Thread Subject: How to store factorization info when backslash, \ is used to solve matrix equation

When we want to solve Ax=b, we simply use x=A\b.
Here, \ means a lots of things. It internally tests several
algorithms to solve the given problem, chooses the best
one, and yields the solution vector x.

Now, I would like to solve the following problem: Ax=b(t),
where vector b is time-variant. Again, I can solve this
problem by using x=A\b(t) 1000 times.

However, in the case, matrix A is still time-invariant. If
I simply use x=A\b(t), Matlab will test the same matrix A
1000 times and factorize the same matrix 1000 times. I want
to avoid this situation.

When / is used first time, I want to store factorization
information abut matrix A. Then, I want to use the
information repeatedly to solve Ax=b(t).

Is there any way to collect matrix factorization
information about matrix A when we try x=A\b(t)?
Is there any better way to approach this problem using
Matlab?

Thank you for all suggestions!

Evan

"evan um" <evanum@gmail.com> wrote in message <g5j2ic$ld4
$1@fred.mathworks.com>...
> When we want to solve Ax=b, we simply use x=A\b.
> Here, \ means a lots of things. It internally tests several
> algorithms to solve the given problem, chooses the best
> one, and yields the solution vector x.
>
> Now, I would like to solve the following problem: Ax=b(t),
> where vector b is time-variant. Again, I can solve this
> problem by using x=A\b(t) 1000 times.
>
> However, in the case, matrix A is still time-invariant. If
> I simply use x=A\b(t), Matlab will test the same matrix A
> 1000 times and factorize the same matrix 1000 times. I want
> to avoid this situation.
>
> When / is used first time, I want to store factorization
> information abut matrix A. Then, I want to use the
> information repeatedly to solve Ax=b(t).
>
> Is there any way to collect matrix factorization
> information about matrix A when we try x=A\b(t)?
> Is there any better way to approach this problem using
> Matlab?
>
> Thank you for all suggestions!
>
> Evan

  What sort of matrix is your A? Is it square and non-singular? If so, you
might consider just finding its inverse once and for all and applying that fixed
inverse to all your different values, b(t). This would avoid all the repetitions
in doing A\b(t) each time.

  If A is m by n with m > n, then A\b(t) involves finding a least squares
solution. As I recall, the least squares problem can be expressed as the
solution to

 (A'*A)*x = A'*b

(I hope I have that right.) Here too, A'*A is fixed and you could compute its
inverse just once, thereafter applying this same inverse to A'*b(t) as t varies
and thereby saving some computation time.

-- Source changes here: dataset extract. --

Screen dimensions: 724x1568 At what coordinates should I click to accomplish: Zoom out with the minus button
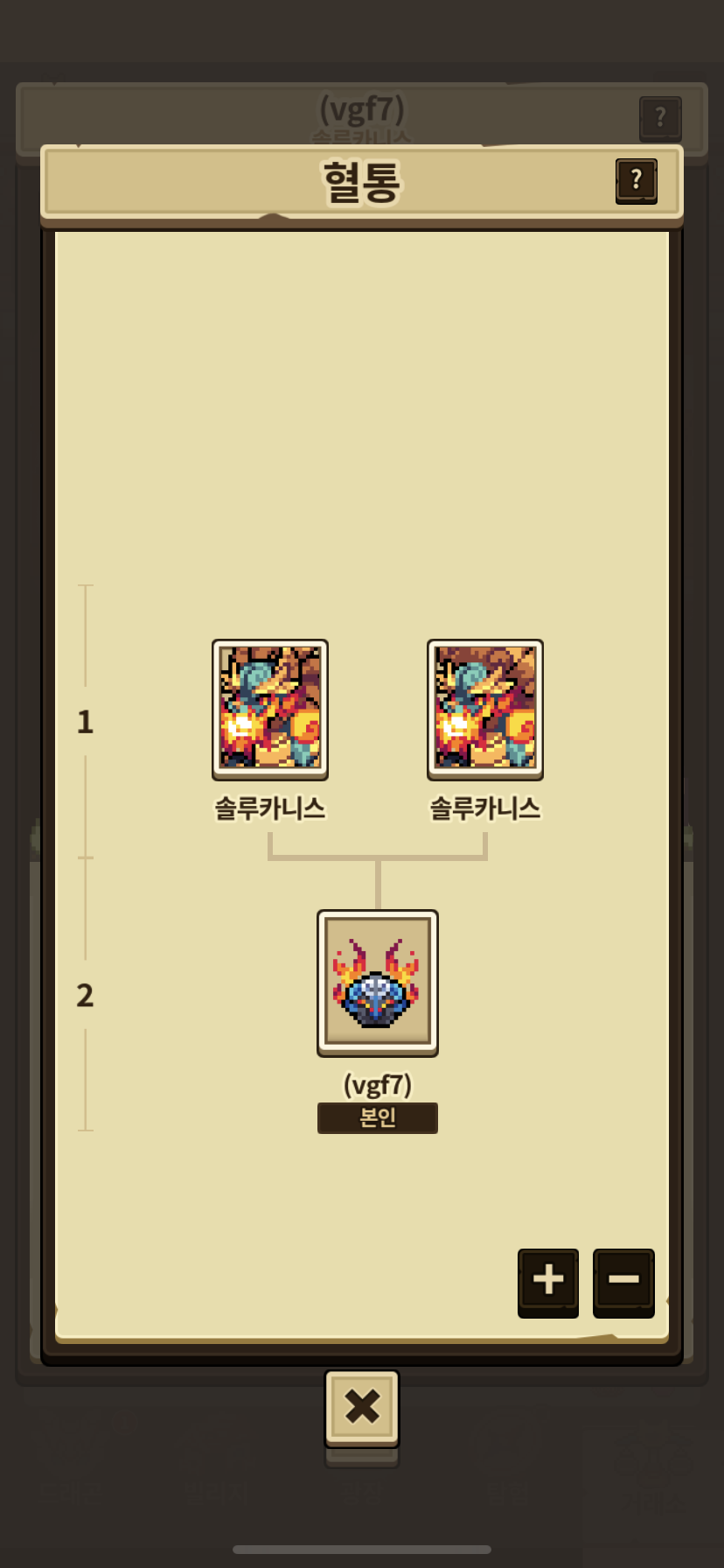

  (I give you this advice knowing that I will undoubtedly receive a lot of flak
for so subversive a suggestion as using the inverse.)

Roger Stafford

"Roger Stafford" <ellieandrogerxyzzy@mindspring.com.invalid> wrote in
message <g5javs$n7j$1@fred.mathworks.com>...
> ..........
> If A is m by n with m > n, then A\b(t) involves finding a least squares
> solution. As I recall, the least squares problem can be expressed as the
> solution to
>
> (A'*A)*x = A'*b
>
> (I hope I have that right.) Here too, A'*A is fixed and you could compute its
> inverse just once, thereafter applying this same inverse to A'*b(t) as t varies
> and thereby saving some computation time.
> ........

  One alteration! For the m > n case I should have said, calculate

 inv(A'*A)*A'

only once and apply it to b(t) repeatedly.

Roger Stafford

Thank you for all suggestions and helps!

"Roger Stafford" <ellieandrogerxyzzy@mindspring.com.invalid>
wrote in message <g5javs$n7j$1@fred.mathworks.com>...
> "evan um" <evanum@gmail.com> wrote in message <g5j2ic$ld4
> $1@fred.mathworks.com>...
> > When we want to solve Ax=b, we simply use x=A\b.
> > Here, \ means a lots of things. It internally tests several
> > algorithms to solve the given problem, chooses the best
> > one, and yields the solution vector x.
> >
> > Now, I would like to solve the following problem: Ax=b(t),
> > where vector b is time-variant. Again, I can solve this
> > problem by using x=A\b(t) 1000 times.
> >
> > However, in the case, matrix A is still time-invariant. If
> > I simply use x=A\b(t), Matlab will test the same matrix A
> > 1000 times and factorize the same matrix 1000 times. I want
> > to avoid this situation.
> >
> > When / is used first time, I want to store factorization
> > information abut matrix A. Then, I want to use the
> > information repeatedly to solve Ax=b(t).
> >
> > Is there any way to collect matrix factorization
> > information about matrix A when we try x=A\b(t)?
> > Is there any better way to approach this problem using
> > Matlab?
> >
> > Thank you for all suggestions!
> >
> > Evan
>
> What sort of matrix is your A? Is it square and
non-singular? If so, you
> might consider just finding its inverse once and for all
and applying that fixed
> inverse to all your different values, b(t). This would
avoid all the repetitions
> in doing A\b(t) each time.
>
> If A is m by n with m > n, then A\b(t) involves finding
a least squares
> solution. As I recall, the least squares problem can be
expressed as the
> solution to
>
> (A'*A)*x = A'*b
>
> (I hope I have that right.) Here too, A'*A is fixed and
you could compute its
> inverse just once, thereafter applying this same inverse
to A'*b(t) as t varies
> and thereby saving some computation time.
>
> (I give you this advice knowing that I will undoubtedly
receive a lot of flak
> for so subversive a suggestion as using the inverse.)
>
> Roger Stafford
>
>

OK ... here's the flak from the "inv police" ;-)
Never ever ever multiply by inv( ). Even multiplying by
pinv( ) has a better alternative (QR factorization).
Look for the tag "do not use inv"...

See LINFACTOR on the file exchange for help on this. You
need to factorize the matrix and then re-use the factors.
It's much faster and much more accurate.

The MathWorks could really use a "factorization object" that
captures all the details from backslash, something like:

F = mldivide_algo_but_just_give_me_the_factors_please (A) ;
x = F\b ;

which would then be syntacally as simple but much faster and
much much more accurate than

F = inv (A) ; % ack!
x = F*b ;

but in the meantime, LINFACTOR is a decent stop-gap. It
handles the full and sparse case. I don't think I does the
rectangular cases (it should do so ... maybe I'll update it
sometime to use QR as well as LU and CHOL).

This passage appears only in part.